Mechanisms of Electronic and Ionic Transport during Mg Intercalation in Mg–S Cathode Materials and Their Decomposition Products

Vincent S., Chang J. H., Canepa P., and García-Lastra J. M.; Chem. Mater., 35, 3503 (2023).

Abstract

Rechargeable Mg−S batteries are attractive for next-generation energy storage devices due to their high theoretical energy density (1684 Wh kg−1 and 3286 Wh l−1) and low costs. The poor cycling performance of Mg−S batteries is linked to the formation of the solid discharge products, i.e., MgS2 and MgS, which are electronic and ionic insulators.
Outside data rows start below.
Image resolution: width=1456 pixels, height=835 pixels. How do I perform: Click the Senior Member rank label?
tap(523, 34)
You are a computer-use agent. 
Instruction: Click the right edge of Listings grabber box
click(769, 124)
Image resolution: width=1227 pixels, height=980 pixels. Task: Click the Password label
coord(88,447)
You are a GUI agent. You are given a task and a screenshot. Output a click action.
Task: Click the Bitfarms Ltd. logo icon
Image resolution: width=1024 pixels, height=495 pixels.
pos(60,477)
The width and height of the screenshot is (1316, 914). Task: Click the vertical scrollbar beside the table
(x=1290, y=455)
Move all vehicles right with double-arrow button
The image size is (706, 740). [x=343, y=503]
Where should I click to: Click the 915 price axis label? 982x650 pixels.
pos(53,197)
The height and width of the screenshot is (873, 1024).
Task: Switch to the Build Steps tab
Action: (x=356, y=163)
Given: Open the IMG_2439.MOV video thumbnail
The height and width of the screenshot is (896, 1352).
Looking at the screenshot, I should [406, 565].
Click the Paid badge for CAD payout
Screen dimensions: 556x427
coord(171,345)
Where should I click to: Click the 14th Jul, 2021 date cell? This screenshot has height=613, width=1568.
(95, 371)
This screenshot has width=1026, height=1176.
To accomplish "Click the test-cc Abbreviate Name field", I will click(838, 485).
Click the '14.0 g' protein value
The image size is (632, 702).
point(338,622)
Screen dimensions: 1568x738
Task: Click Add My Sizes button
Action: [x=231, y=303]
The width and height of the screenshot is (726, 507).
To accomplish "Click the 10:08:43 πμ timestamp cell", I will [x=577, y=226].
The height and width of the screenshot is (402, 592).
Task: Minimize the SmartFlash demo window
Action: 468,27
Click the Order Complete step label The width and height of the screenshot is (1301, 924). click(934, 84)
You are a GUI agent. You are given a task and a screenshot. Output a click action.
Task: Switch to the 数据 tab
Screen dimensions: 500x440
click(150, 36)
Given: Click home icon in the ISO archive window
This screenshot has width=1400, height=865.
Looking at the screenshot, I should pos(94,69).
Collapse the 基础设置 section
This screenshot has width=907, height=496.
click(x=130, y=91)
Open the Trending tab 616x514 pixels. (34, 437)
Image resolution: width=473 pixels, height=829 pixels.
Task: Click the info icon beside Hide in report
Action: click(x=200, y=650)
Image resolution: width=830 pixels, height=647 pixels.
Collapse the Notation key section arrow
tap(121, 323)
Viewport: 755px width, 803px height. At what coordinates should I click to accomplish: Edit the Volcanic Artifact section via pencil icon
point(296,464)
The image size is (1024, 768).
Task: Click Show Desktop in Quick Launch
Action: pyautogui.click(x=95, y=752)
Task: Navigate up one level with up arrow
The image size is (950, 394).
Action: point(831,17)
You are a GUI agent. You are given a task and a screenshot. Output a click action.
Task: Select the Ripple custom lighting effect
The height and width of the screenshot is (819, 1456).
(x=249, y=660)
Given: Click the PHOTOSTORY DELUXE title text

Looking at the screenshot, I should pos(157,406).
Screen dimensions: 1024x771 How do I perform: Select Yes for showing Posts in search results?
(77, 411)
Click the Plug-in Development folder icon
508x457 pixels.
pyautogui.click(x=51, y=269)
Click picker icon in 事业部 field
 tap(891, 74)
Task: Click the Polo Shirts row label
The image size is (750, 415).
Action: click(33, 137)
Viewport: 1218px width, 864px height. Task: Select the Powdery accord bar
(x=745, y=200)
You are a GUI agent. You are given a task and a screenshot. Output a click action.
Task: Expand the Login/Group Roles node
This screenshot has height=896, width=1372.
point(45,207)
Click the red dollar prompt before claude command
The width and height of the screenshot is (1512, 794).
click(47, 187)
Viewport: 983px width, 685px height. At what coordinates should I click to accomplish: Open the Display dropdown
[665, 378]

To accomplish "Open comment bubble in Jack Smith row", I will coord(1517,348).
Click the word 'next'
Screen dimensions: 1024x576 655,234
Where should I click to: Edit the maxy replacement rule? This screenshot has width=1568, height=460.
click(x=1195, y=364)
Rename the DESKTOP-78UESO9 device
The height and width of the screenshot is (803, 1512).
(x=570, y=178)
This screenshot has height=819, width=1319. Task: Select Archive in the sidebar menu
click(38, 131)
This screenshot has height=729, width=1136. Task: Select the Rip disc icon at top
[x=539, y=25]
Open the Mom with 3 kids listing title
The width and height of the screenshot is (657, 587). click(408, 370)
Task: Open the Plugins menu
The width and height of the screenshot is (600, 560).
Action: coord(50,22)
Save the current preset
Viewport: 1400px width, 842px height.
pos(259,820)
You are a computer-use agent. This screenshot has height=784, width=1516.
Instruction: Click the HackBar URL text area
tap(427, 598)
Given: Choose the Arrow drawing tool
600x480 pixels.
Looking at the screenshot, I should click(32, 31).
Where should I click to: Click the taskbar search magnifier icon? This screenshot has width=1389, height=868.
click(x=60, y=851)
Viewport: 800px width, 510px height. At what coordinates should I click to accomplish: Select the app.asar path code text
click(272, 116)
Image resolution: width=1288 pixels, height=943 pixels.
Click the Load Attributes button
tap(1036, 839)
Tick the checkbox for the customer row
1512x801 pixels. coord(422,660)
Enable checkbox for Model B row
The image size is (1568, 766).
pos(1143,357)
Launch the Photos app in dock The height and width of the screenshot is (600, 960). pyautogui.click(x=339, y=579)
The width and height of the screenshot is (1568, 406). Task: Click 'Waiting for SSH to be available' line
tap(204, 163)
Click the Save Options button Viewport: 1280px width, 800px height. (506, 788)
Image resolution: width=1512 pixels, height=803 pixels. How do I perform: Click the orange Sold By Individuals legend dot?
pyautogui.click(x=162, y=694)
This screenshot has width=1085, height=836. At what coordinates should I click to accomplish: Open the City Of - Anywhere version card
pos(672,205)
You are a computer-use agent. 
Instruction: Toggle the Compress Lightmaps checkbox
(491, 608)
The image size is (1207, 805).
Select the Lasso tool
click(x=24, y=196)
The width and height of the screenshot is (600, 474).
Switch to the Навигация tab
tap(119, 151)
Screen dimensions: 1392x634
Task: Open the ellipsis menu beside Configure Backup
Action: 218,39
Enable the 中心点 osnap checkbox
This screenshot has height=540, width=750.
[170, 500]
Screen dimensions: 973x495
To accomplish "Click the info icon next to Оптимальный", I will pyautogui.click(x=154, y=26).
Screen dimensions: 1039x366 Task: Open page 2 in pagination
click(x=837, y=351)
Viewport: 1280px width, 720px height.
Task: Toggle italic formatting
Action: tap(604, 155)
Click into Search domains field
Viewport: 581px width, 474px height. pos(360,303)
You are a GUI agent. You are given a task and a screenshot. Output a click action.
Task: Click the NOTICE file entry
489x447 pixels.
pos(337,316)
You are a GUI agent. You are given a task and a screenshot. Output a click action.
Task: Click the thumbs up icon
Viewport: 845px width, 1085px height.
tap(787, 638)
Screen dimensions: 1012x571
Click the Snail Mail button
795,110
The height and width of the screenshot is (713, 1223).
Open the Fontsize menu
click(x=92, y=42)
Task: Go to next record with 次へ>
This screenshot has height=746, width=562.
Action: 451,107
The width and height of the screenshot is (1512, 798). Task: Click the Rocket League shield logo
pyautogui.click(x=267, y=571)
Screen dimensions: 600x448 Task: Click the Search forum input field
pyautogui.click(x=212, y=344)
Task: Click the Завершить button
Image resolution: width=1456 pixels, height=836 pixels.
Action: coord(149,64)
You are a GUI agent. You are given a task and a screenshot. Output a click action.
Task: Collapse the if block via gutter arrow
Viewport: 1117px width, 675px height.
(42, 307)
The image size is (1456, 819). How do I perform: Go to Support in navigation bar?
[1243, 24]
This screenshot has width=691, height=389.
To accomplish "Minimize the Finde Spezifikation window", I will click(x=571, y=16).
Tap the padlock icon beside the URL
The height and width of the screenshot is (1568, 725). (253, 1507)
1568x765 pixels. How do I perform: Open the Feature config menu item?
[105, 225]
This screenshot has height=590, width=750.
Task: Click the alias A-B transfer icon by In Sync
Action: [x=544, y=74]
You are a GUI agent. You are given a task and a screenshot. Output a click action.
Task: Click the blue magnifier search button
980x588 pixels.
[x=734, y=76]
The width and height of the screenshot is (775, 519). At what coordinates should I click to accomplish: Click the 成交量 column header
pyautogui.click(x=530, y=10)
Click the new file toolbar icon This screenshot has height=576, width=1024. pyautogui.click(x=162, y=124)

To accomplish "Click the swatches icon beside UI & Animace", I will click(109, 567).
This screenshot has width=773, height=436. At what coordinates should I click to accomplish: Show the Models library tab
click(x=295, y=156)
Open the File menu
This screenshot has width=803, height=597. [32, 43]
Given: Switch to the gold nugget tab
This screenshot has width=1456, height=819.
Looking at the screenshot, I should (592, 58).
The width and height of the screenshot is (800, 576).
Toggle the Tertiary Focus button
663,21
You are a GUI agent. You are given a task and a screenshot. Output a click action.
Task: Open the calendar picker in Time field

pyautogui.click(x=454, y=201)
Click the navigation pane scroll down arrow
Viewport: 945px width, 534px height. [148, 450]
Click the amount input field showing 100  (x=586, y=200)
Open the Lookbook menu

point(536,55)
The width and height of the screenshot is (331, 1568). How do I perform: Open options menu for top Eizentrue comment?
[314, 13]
However, the formation of MgS itself contradicts such a premise because it requires further oxidation of MgS2. Indeed, the insulating nature of MgS2 should inhibit such an oxidation process in the first place. Using first-principles calculations and ab initio molecular dynamics simulations, we evaluate the charge transport associated with point defects in MgS2 and MgS. In MgS2, the single-electron polaron is the most abundant type of defect that emerges from our model, which appears at a low concentration at thermodynamic equilibrium but displays high mobility. However, under conditions far from thermodynamic equilibrium, mimicking those for battery operations, the concentration of electron polarons increases, enhancing the electronic conductivity in MgS2. We demonstrate that in regimes far from thermodynamic equilibrium, the single-electron polarons coalesce to form double-electron polarons, whose mobilities are similar to that of a single-electron polaron. MgS2 holds electronic conduction through a polaron migration mechanism for ≤3 μm thick deposits, enabling further oxidation to form MgS. For MgS, our model suggests that the doubly positive Mg interstitial and doubly negative Mg vacancy are identified as the prevalent defects with high concentrations. However, due to the low mobility of these defects, their contribution to charge transport is negligible, which stops the oxidation process and severely hinders battery cyclability. Our results indicate that rechargeable Mg−S batteries can be developed if we ensure that the battery discharge does not push the oxidation process beyond the formation of MgS2.